Michael Ratterree, Wisconsin (125 games), Huntsville (seven games): After winning Pioneer League MVP honors in 2013, Ratterree made the jump to full-season play and showed promise, despite a .228 average. The 23-year-old tied for second in the organization with 19 homers and tied for fourth with 76 RBIs. Ratterree helped balance out his low average with patience at the plate, drawing 79 walks, including 75 at Wisconsin to rank second in the Midwest League. He also received some postseason hardware, earning a Minor League Gold Glove.

"Anytime you get a young hitter who can take walks, he's gonna do something later," Nichols said. "While he didn't have a really good batting average, his on-base was good and that will turn into a good batting average later, in my opinion. And he won a Gold Glove for the Minor Leagues, which is kind of cool. Same as all these guys -- focus up the middle and be selective at the pitches you swing at early in the count. It's kind of the formula for hitting in general. He'll get it."

Utility -- Hector Gomez, Nashville (121 games), Milwaukee (15 games): Once a highly regarded prospect in the Rockies system, Gomez put together a big year for the Sounds, slugging a career-high 15 homers and posting a personal-best .808 OPS. The 26-year-old infielder ranked ninth among Brewers Minor Leaguers with a .282 batting average and racked up the second-highest mark of his career with 197 total bases. He also was one of the better defenders in the Pacific Coast League, compiling a .969 fielding percentage in 111 games at shortstop.

"He's had a history of injuries and stayed healthy for the most part," Nichols said. "I think that was the biggest thing. We're working with him at second base as well to make him a little more versatile."

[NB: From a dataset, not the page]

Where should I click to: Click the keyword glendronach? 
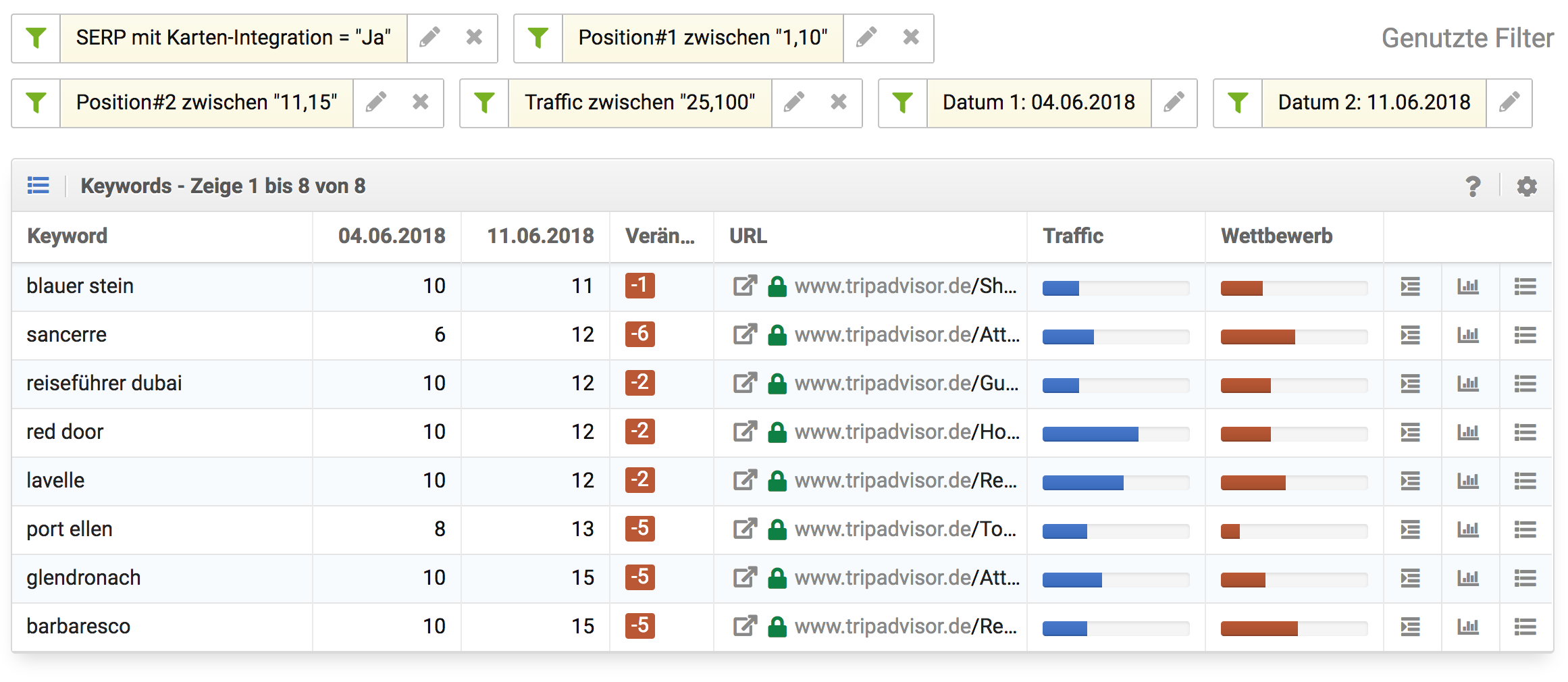(84, 578)
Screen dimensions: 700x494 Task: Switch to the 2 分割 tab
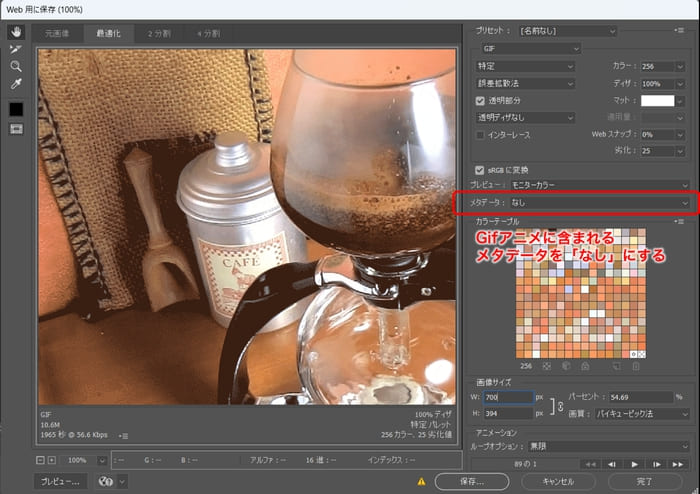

Right-handed starting pitcher -- Tyler Wagner, Brevard County (25 games): Wagner put together a superlative season, leading the organization with 13 wins and a sparkling 1.86 ERA, a figure that ranked second in the Florida State League. The 23-year-old earned mid- and postseason All-Star honors while ranking third in the circuit with a 1.11 WHIP and fourth with 118 strikeouts.

"The overall plan for all the pitchers was command and try and get away from trying to trick batters with movement and throw the ball where you want, and he did that," Nichols said. "Fastball, slider, change, and he's able to throw it over the plate. His command was very good this year. His fastball is a strikeout pitch and his slider is a strikeout pitch. He comes right after you -- he's not trying to trick you."

Left-handed starting pitcher -- Hobbs Johnson, Brevard County (25 games): Wagner's teammate with the Manatees, Johnson ranked just behind his right-handed counterpart with 12 wins and a 2.93 ERA while edging Wagner with a 1.09 WHIP. Nichols heaped praise on the hurler's competitiveness.

"Bulldog -- he's not afraid to challenge you," he said. "He's got a decent curve, good fastball and changeup. When his curve is on, he's gonna have a good night. I think he has all the tools he needs right now -- it's just a matter of experience. He's a bulldog, he comes right after you and he's good at reading the batters as well."

Relief pitcher -- David Goforth, Huntsville (54 games): After winning 11 games while pitching mostly as a starter last year, Goforth made the transition to a full-time reliever and shined in 2014. The 26-year-old led the organization by a wide margin with 27 saves, a mark that also topped the Southern League. Goforth utilized a four-pitch mix to rack up 46 strikeouts over 64 2/3 innings while limiting opponents to a .242 batting average.

"He wanted to do it, he likes that role," Nichols said. "His fastball plays up a little bit. He's 95-98 out of the bullpen, and he throws four pitches. His fastball is straight, but we saw a lot of fastballs in the World Series that were up and didn't get hit. I thought it was respectable and I think he'll get better. I'm happy with it."